» Stated goal:
Copy everything in the listing from the line containing "The width and height of the screenshot is (2300, 1040)." down to the end of the listing, keeping every line unchanged.

» Data supplied:

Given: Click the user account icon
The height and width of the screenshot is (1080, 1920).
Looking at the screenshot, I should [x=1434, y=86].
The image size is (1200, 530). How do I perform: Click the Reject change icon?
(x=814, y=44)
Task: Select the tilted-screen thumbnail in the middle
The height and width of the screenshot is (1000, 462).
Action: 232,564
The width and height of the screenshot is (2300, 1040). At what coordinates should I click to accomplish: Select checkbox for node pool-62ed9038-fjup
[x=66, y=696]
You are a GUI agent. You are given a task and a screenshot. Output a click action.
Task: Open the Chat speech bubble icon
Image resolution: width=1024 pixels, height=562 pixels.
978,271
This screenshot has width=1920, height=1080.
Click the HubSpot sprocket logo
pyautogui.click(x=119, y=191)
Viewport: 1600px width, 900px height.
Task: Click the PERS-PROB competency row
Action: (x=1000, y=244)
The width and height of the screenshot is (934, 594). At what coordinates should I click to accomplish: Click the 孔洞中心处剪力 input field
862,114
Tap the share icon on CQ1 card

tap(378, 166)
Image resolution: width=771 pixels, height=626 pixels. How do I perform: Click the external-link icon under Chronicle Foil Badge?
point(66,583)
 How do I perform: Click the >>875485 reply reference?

» Answer to the exercise:
The width and height of the screenshot is (2300, 1040). At what coordinates should I click to accomplish: Select checkbox for node pool-62ed9038-fjup
[x=66, y=696]
You are a GUI agent. You are given a task and a screenshot. Output a click action.
Task: Open the Chat speech bubble icon
Image resolution: width=1024 pixels, height=562 pixels.
978,271
This screenshot has width=1920, height=1080.
Click the HubSpot sprocket logo
pyautogui.click(x=119, y=191)
Viewport: 1600px width, 900px height.
Task: Click the PERS-PROB competency row
Action: (x=1000, y=244)
The width and height of the screenshot is (934, 594). At what coordinates should I click to accomplish: Click the 孔洞中心处剪力 input field
862,114
Tap the share icon on CQ1 card

tap(378, 166)
Image resolution: width=771 pixels, height=626 pixels. How do I perform: Click the external-link icon under Chronicle Foil Badge?
point(66,583)
 How do I perform: Click the >>875485 reply reference?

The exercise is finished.